Zweitens ist auch die Ähnlichkeit der Oktave mit ihrem Grundton, auf welche Rameau sich stützt, ein musikalisches Phänomen, welches eben so gut der Erklärung bedarf, wie das Phänomen der Konsonanz.
Niemand bat übrigens besser als d'Alembert selbst die Lücken dieses Systems eingesehen. Er verwahrt sich deshalb in dem Vorwort seines Buches sehr entschieden gegen den Ausdruck "Demonstration des Prinzips der Harmonie", welchen Rameau gebraucht hatte. Er erklärt, dass er für sein Teil nichts geben wolle, als eine wohl zusammenhängende und konsequente Darstellung sämtlicher Gesetze der Harmonielehre, sie anknüpfend an die eine Grundtatsache, nämlich die Existenz der Obertöne, welche er als gegeben nimmt, ohne weiter zu fragen, wo sie herkommt. So beschränkt er sich denn auch auf den Nachweis der "Natürlichkeit" des Dur- und Molldreiklanges. Von den Schwebungen ist in dem Buche keine Rede, daher auch nicht von dem eigentlichen Unterschiede zwischen Konsonanz und Dissonanz. Von den Gesetzen der Schwebungen wusste man zu jener Zeit erst außerordentlich wenig, die Kombinationstöne waren eben erst durch Romieu (1753) und Tartini (1754) den französischen Gelehrten bekannt geworden. In Deutschland waren sie einige Jahre früher durch Sorge (1745) entdeckt, diese Nachricht aber wohl wenig verbreitet. Es fehlte also das Material von Tatsachen, mit welchem allein eine vollständigere Theorie aufgebaut werden konnte.

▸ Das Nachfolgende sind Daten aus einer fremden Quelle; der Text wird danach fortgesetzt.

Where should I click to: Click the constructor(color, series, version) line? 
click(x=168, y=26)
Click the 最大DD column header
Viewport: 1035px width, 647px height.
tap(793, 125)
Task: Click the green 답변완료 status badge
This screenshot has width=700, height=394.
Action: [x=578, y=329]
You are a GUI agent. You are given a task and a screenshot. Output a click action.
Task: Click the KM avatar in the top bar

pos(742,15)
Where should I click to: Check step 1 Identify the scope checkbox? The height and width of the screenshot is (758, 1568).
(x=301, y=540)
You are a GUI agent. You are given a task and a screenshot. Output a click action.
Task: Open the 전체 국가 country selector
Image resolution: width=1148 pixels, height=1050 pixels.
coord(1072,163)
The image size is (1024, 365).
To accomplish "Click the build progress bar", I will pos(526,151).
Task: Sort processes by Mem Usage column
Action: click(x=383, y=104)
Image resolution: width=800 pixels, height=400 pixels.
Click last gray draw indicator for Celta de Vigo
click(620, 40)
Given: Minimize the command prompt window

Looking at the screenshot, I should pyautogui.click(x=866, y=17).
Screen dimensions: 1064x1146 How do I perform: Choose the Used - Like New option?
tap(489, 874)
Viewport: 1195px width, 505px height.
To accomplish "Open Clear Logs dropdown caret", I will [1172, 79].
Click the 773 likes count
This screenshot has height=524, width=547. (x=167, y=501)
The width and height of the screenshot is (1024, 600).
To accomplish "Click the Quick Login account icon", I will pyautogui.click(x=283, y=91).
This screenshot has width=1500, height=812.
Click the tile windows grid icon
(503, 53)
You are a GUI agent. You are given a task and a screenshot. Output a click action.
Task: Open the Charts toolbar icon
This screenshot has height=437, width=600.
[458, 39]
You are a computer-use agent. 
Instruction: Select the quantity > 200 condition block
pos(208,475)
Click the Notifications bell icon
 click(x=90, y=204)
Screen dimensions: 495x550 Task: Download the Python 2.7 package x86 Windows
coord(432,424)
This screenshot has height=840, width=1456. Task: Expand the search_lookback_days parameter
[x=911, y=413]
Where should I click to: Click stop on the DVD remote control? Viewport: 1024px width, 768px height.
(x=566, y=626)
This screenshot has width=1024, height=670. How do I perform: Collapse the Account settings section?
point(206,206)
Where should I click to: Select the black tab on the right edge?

Dennoch ist dieser Versuch von Rameau und d'Alembert von großer historischer Wichtigkeit, insofern dadurch die Theorie der Konsonanz zum ersten Male von metaphysischem auf naturwissenschaftlichen Boden gerückt wurde. Es ist bewundernswert, was beide mit dem spärlichen Material, das ihnen zu Gebot stand, geleistet haben, und was für ein klares, präzises und übersichtliches System die vorher so wüste und schwerfällige Theorie der Musik unter ihren Händen geworden ist. Wie wichtige Fortschritte Rameau in dem eigentlich musikalischen Teile der Harmonielehre gemacht hat, werden wir später noch auseinander zu setzen haben.
Wenn ich selbst also etwas Vollständigeres zu geben im Stande war, so habe ich das nur dem Umstande zu verdanken, dass mir die große Menge physikalischer Vorarbeiten zum Gebrauch bereit war, welche das inzwischen verflossene Jahrhundert aufgehäuft hat.